Only the lines from the one with "The height and" through the last line of the records below belong in your answer, reproduced exactly and with the pictures left out.

Records excerpted from a collection:
^^^^^^^^^^^^^^^^

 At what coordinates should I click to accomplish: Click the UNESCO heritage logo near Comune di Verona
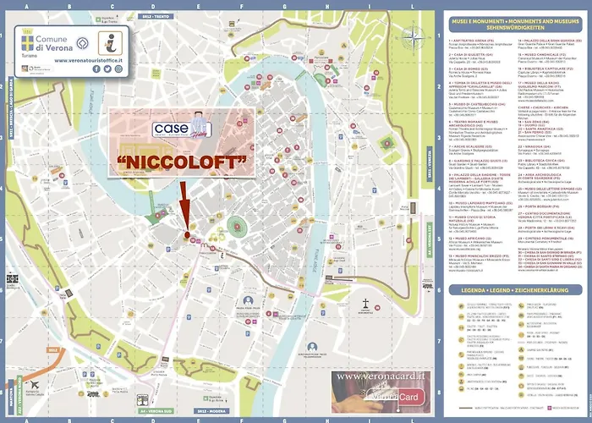[82, 43]
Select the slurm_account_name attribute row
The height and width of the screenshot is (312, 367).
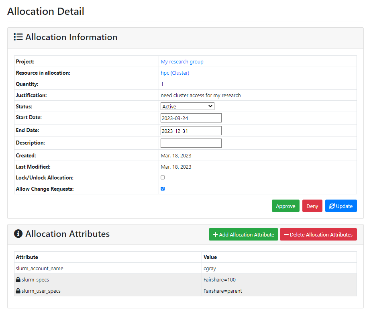click(x=186, y=268)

^^^^^^^^^^^^^^^^

RESPONSE BELOW =
The height and width of the screenshot is (312, 367).
click(x=186, y=268)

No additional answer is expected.